Tous comprirent cela, et les uns feignirent de ne pas remarquer la signification des paroles du général ; les autres se demandaient effrayés ce qui allait arriver. Quelques-uns souriaient en se regardant. Seul le général roux aux moustaches hérissées ne remarqua rien, et, entraîné par son récit, répéta tranquillement :

— À la délivrance, Votre Excellence…

Une fois sur son thème favori, le général narra en détail comment Hadji Mourad avait si habilement coupé en deux un détachement que, si la délivrance n’était pas survenue, — Il paraissait avoir une faiblesse particulière pour ce mot « délivrance », — tout le monde y serait resté, parce que…
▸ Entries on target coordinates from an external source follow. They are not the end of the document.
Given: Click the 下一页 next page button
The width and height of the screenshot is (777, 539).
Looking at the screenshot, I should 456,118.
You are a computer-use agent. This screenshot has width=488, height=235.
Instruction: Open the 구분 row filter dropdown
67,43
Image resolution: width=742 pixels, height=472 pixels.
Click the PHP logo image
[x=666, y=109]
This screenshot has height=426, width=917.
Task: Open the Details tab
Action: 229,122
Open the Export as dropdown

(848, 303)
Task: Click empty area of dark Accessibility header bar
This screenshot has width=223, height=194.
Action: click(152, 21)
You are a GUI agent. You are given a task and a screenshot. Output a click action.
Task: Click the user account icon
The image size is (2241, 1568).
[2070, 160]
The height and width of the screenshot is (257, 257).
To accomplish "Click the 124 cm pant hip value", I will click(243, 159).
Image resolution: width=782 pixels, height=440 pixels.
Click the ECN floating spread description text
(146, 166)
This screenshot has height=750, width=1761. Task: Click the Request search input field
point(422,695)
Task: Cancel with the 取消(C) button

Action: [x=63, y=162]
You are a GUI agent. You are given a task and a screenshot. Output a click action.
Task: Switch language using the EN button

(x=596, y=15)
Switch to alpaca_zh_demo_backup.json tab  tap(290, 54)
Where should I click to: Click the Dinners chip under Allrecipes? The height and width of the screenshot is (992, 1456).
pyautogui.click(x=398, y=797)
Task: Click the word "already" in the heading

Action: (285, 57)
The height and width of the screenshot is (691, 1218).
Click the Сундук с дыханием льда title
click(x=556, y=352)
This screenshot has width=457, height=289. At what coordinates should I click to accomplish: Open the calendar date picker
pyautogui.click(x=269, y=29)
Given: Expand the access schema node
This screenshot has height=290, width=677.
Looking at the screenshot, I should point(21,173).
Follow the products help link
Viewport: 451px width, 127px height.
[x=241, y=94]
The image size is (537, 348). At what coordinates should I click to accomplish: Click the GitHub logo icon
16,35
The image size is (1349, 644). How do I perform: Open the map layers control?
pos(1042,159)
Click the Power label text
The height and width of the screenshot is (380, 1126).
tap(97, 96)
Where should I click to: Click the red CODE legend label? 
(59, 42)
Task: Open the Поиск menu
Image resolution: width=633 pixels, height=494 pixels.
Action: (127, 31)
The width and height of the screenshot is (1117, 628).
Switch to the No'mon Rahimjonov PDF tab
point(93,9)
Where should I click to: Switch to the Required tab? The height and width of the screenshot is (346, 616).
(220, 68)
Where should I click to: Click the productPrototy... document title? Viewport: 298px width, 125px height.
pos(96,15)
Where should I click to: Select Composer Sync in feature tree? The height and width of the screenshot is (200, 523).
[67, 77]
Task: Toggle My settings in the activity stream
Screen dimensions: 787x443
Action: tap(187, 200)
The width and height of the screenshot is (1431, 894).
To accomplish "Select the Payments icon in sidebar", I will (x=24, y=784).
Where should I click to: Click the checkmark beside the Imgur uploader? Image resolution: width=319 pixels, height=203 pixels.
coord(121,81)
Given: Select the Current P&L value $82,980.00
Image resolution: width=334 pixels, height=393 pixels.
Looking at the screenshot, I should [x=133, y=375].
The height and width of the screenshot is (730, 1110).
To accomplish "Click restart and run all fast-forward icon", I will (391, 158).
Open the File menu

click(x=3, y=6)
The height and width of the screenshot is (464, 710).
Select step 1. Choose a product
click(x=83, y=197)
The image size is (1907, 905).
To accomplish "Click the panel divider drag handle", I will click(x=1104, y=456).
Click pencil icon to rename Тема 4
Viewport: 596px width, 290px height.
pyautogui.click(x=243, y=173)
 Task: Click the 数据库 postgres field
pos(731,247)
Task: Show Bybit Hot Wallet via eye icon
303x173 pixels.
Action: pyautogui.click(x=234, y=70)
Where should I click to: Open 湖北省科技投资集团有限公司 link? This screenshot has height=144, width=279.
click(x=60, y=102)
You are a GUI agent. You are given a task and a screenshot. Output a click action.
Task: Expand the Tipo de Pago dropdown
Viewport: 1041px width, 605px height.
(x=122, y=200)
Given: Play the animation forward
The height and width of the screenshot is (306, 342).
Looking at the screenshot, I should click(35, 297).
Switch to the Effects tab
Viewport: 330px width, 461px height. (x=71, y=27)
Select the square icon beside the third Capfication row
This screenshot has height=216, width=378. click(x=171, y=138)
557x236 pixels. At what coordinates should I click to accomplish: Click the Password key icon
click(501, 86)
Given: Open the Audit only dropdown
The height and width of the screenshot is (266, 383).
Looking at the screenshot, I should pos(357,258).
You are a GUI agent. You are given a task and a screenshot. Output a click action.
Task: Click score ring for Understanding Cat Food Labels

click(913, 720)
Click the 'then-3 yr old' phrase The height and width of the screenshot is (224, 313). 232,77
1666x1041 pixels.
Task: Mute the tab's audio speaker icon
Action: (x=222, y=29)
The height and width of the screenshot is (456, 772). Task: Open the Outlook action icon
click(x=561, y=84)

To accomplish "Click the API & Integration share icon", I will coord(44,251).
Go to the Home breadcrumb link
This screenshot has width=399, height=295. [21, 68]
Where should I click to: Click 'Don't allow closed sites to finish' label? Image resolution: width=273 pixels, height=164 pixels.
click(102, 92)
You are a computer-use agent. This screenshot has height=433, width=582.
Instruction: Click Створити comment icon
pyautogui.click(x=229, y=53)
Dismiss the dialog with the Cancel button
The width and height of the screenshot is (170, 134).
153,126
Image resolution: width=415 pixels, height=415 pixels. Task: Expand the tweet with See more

Mais le général n’eut pas le temps d’achever. Mme  Orbeliani, ayant compris de quoi il s’agissait, interrompit le récit du général en lui demandant s’il était commodément installé à Tiflis. Le général, étonné, regarda tous les convives et son aide de camp assis au bout de la table, qui fixait sur lui un regard obstiné et grave, et, tout d’un coup, il comprit. Sans répondre à la princesse, il fronça les sourcils, se tut, et se mit à manger hâtivement, sans mâcher, le morceau délicat qui était sur son assiette, et paraissait même n’en pas apprécier la saveur.